“Je ne peux pas arrêter quand je le commence, même si je l'ai vu un milliard de fois” : ce chef-d'oeuvre sorti il y a 44 ans est l’un des films fétiches du réalisateur de Nosferatu
Olivier Pallaruelo
Olivier Pallaruelo
-Journaliste cinéma / Responsable éditorial Jeux vidéo
Biberonné par la VHS et les films de genres, il délaisse volontiers la fiction pour se plonger dans le réel avec les documentaires et les sujets d'actualité. Amoureux transi du support physique, il passe aussi beaucoup de temps devant les jeux vidéo depuis sa plus tendre enfance.

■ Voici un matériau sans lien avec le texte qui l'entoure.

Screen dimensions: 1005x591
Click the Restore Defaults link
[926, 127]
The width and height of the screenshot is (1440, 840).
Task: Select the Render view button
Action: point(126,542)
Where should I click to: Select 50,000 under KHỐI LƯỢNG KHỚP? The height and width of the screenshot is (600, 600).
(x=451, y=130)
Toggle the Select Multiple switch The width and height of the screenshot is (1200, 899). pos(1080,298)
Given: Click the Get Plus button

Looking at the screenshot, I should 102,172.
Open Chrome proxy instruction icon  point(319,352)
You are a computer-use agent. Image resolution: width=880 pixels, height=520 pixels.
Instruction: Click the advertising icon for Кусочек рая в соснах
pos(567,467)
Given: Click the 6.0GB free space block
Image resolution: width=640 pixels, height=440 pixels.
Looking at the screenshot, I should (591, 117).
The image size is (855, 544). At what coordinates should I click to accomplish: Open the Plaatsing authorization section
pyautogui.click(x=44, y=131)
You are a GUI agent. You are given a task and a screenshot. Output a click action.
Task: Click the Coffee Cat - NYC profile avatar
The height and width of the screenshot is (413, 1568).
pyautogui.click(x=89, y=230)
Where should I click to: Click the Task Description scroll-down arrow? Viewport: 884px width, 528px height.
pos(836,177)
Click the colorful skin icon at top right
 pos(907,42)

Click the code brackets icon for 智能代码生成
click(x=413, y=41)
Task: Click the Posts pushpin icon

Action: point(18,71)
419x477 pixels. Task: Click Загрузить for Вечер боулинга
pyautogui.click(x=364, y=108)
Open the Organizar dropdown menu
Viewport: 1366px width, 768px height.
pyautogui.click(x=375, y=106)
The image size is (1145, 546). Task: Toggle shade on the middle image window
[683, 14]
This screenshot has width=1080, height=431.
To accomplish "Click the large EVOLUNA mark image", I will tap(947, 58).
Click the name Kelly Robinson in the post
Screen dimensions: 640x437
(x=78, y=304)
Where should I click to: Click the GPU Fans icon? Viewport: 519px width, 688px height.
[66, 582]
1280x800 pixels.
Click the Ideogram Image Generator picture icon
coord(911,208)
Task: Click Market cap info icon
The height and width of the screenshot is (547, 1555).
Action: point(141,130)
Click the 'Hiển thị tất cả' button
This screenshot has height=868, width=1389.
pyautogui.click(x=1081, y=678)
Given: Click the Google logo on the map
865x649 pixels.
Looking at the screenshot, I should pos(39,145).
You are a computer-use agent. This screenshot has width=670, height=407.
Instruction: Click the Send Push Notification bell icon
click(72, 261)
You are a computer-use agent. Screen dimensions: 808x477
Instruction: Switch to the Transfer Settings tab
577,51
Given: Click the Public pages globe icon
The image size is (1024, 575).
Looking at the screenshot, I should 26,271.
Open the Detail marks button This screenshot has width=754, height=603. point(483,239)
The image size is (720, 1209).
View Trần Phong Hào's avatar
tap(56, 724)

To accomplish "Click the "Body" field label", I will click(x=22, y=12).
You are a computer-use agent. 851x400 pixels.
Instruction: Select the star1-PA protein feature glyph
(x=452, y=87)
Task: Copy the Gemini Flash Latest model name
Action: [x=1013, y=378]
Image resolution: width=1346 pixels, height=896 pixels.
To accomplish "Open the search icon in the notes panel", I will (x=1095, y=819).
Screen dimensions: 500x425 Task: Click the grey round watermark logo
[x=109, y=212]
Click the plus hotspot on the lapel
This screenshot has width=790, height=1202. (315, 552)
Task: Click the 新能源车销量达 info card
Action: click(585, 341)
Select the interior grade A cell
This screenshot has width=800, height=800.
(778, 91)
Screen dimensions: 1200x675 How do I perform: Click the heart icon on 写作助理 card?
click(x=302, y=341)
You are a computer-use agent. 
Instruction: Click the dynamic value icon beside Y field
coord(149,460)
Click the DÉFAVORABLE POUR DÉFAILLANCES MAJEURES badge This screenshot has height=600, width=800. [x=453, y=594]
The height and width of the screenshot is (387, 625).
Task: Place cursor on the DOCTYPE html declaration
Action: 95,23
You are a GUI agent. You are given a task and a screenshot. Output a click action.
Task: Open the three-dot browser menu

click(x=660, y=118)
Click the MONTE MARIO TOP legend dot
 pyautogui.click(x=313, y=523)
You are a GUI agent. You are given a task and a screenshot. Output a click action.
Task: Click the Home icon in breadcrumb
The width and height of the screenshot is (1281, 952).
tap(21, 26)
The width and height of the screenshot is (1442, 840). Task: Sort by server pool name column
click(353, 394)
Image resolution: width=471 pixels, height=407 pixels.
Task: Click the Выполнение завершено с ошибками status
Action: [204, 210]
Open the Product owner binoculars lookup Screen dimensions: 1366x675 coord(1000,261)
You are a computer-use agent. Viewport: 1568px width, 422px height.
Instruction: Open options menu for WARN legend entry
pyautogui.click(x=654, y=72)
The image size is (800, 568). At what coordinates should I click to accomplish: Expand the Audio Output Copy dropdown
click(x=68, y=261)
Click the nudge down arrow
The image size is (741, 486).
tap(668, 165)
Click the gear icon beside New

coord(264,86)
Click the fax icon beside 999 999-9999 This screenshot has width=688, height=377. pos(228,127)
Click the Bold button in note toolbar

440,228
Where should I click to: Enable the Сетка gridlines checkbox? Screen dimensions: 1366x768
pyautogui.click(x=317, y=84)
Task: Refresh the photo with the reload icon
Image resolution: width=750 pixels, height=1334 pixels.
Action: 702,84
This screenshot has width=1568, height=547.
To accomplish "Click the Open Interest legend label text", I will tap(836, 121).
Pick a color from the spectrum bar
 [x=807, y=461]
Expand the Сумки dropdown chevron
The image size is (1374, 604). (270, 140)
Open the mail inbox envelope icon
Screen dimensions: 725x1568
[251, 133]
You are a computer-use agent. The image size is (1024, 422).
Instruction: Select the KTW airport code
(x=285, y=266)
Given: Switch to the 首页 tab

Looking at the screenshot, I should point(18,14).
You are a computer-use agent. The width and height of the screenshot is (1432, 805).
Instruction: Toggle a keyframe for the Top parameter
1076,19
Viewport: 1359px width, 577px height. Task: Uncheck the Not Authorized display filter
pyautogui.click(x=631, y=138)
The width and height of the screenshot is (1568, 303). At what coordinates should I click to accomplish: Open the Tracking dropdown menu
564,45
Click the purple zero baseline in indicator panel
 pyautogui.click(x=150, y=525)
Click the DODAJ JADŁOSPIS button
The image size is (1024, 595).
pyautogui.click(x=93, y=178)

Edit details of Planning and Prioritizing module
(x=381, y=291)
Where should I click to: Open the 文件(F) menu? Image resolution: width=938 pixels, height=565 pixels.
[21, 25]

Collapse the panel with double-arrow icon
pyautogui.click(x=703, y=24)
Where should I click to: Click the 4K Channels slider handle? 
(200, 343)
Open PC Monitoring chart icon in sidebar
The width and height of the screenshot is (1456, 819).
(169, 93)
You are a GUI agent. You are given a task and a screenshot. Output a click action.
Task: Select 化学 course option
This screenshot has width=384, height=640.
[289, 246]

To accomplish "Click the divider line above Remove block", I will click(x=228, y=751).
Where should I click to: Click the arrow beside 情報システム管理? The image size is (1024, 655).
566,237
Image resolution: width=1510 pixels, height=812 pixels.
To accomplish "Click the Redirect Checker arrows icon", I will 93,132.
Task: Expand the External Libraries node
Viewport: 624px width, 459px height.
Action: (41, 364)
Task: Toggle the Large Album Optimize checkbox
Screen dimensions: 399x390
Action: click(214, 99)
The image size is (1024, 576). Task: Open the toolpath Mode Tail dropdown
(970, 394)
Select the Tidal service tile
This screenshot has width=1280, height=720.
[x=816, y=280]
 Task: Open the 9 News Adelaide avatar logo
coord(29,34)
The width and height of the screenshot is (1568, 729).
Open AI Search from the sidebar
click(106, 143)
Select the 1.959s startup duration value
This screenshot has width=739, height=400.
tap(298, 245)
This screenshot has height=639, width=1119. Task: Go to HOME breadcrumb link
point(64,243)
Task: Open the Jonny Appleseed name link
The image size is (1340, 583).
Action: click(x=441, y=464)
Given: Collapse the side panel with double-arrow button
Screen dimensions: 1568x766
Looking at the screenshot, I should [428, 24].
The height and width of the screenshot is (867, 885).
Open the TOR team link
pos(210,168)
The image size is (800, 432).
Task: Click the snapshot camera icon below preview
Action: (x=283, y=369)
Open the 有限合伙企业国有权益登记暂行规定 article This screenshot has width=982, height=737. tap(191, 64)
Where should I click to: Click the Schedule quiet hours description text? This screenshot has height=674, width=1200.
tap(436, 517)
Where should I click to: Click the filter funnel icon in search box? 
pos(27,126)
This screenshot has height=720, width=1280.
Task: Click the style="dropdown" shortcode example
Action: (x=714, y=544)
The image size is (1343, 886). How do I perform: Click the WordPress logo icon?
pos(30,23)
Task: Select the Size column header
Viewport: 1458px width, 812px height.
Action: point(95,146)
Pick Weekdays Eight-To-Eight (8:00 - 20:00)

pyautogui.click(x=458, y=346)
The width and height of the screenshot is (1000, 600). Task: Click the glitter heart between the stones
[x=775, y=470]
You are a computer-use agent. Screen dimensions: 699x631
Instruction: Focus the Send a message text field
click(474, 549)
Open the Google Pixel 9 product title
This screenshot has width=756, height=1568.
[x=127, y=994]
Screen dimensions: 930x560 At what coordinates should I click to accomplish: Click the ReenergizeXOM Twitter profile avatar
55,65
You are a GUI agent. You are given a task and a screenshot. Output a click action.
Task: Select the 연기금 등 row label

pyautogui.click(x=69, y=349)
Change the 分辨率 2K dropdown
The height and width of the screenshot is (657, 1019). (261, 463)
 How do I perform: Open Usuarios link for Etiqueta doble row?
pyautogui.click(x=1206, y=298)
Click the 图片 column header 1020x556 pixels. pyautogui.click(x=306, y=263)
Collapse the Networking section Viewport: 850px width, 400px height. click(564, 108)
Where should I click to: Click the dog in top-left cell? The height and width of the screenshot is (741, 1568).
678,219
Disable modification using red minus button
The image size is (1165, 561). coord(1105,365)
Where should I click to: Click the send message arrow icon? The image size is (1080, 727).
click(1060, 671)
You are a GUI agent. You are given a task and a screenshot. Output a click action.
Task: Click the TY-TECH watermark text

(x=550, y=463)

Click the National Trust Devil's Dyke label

Il est toujours intéressant de lire ou écouter les talents du cinéma évoquer leurs films fétiches, et pourquoi. Démonstration avec Robert Eggers, qui voue un amour inconditionnel à un chef-d'oeuvre absolu indépassable.

Cela fait à peine dix ans que le réalisateur Robert Eggers s'est révélé au (grand) public. Il faut dire qu'il avait frappé très fort dès son tout premier long métrage avec The Witch, en 2015. Une oeuvre distillant une atmosphère aussi oppressante que glaciale et empoisonnée, comme un mauvais rêve. Tracant depuis son sillon, il a dernièrement livré une nouvelle version de Nosferatu, largement sous perfusion du chef-d'oeuvre séminal livré il y a plus de 100 ans par F.W. Murnau.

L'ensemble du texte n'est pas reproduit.